Rosiglitazone is a drug used to control blood glucose levels in patients with type 2 diabetes mellitus. While the drug was extensively studied with respect to efficacy, none of the trials were large enough to conclusively establish the risk of cardiovascular (CV) events. Nissen and Wolski reported on results of a meta‐analysis assessing the impact of Rosiglitazone on risk of myocardial infarction (MI) and cardiac death (CD). 34 They identified 116 studies from published and unpublished reports, out of which 48 met their criteria for inclusion. A fixed‐effects analysis concluded that Rosiglitazone increased the risk of myocardial infarction (RR = 1.43 [1.03–1.98], p= 0.03) but could not conclude that there was increased risk of CD (RR = 1.64 [0.98–2.74], p= 0.06). After these findings were published, the FDA issued a public safety alert about potential for increased risk of CV events and sales of the drug plummeted.
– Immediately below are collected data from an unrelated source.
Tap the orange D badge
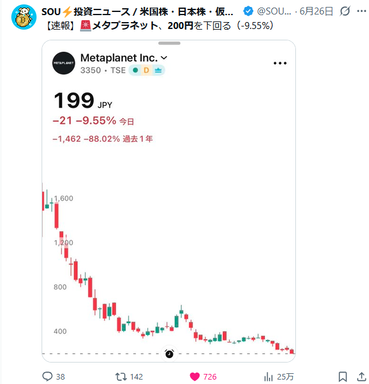The height and width of the screenshot is (384, 369). point(146,70)
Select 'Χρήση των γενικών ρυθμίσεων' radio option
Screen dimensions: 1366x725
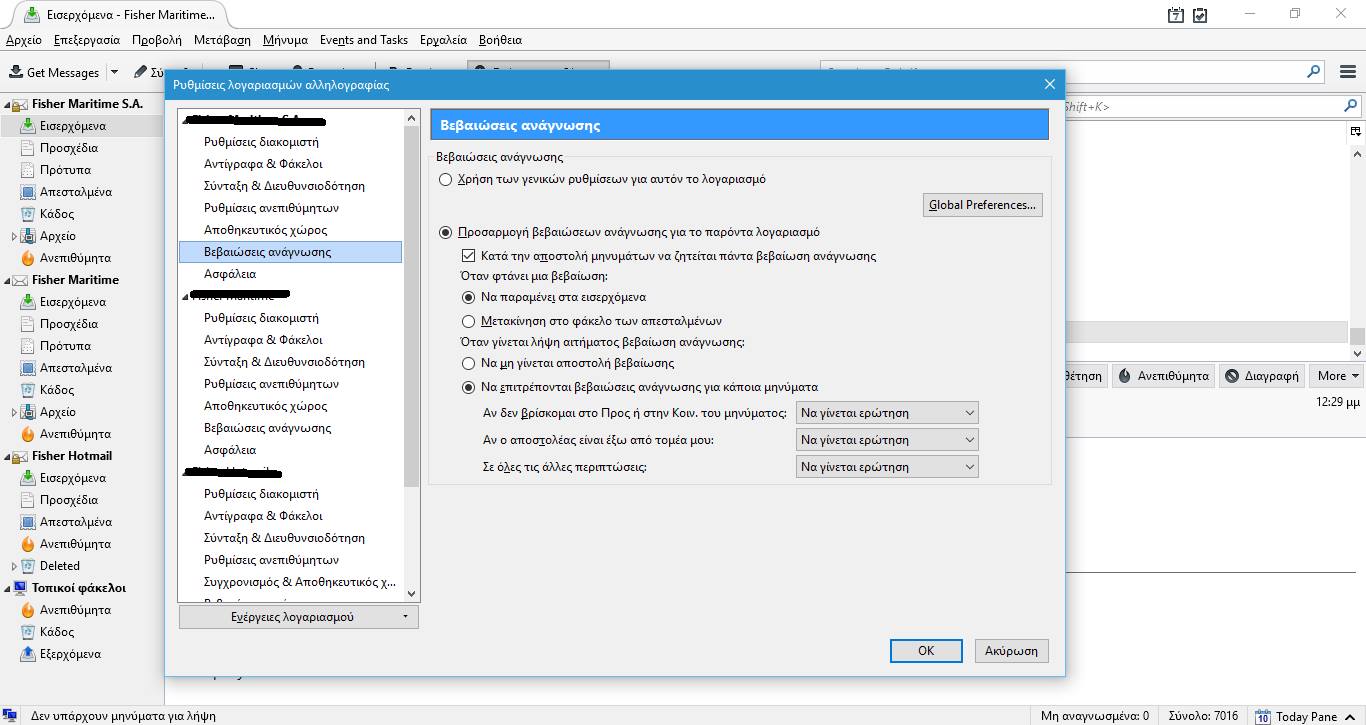pos(446,180)
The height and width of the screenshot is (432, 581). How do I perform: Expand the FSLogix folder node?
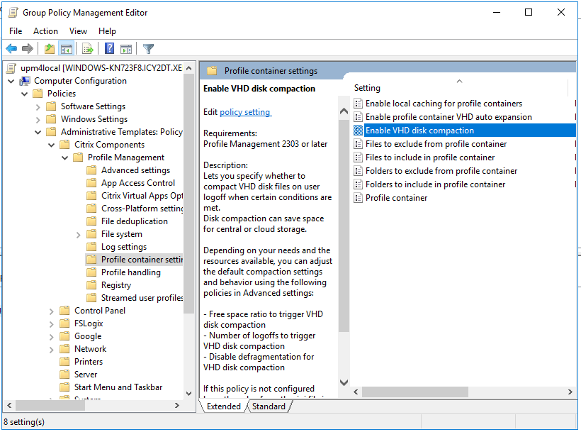[x=51, y=324]
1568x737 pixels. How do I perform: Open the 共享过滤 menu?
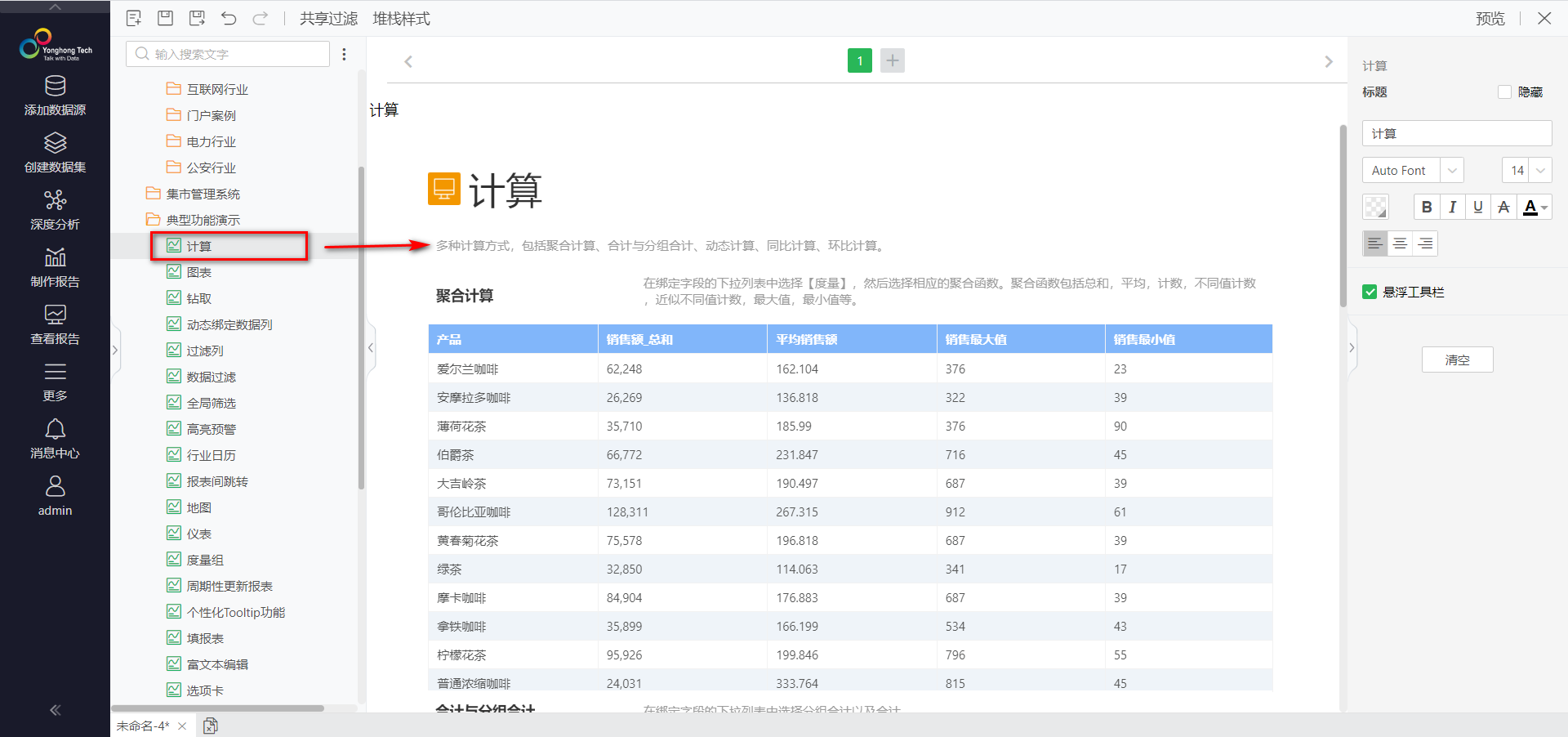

While the authors followed proper procedures in study selection, less careful attention was paid to the choice of statistical model. Of the 48 studies, 6 had no MI in either study drug arm and 23 had no CD and were consequently excluded from the fixed‐effects analyses. A subsequent reanalysis of the same data using a random‐effects model showed insufficient evidence for a difference in the risk of MI (RR = 1.51 [0.91–2.48], p= 0.11), but concluded that there was a signif cant increase in the risk of CD (RR = 2.37 [1.38–4.07], p= 0.0017). 28 The authors of this analysis used it as a cautionary tale of over‐reliance on meta‐analysis for setting public policy, and expressed confidence that large ongoing randomized trials for evaluating long‐term cardiac outcomes would provide more conclusive evidence. However, the recent inconclusive results of one of these trials, the RECORD trial, may indicate that this confidence was misplaced and argue for the value of meta‐analysis even when data from large trials are available. 35 , 36

Conclusions

Meta‐analysis is generally a relatively simple analytic procedure. The effort that surrounds meta‐analysis is not concentrated in the data analysis, but rather in the strict attention to detail, both in the background research and the correct selection of analytical models. This requires carefully defining a hypothesis, establishing and strictly adhering to inclusion and exclusion criteria, and thoroughly searching through all available resources for eligible studies, assessing potential bias and heterogeneity, and appropriately selecting a model. Only after these preliminary objectives have been achieved should the meta‐analyst proceed with the relatively straightforward process of conducting the data analysis and reporting findings.

Inattention to these details can lead to a meta‐analysis that is inaccurate and misleading, as shown in our second case study. It is not our intention to discourage researchers from attempting a meta‐analysis, but rather to encourage vigilance in approaching all aspects of this important process.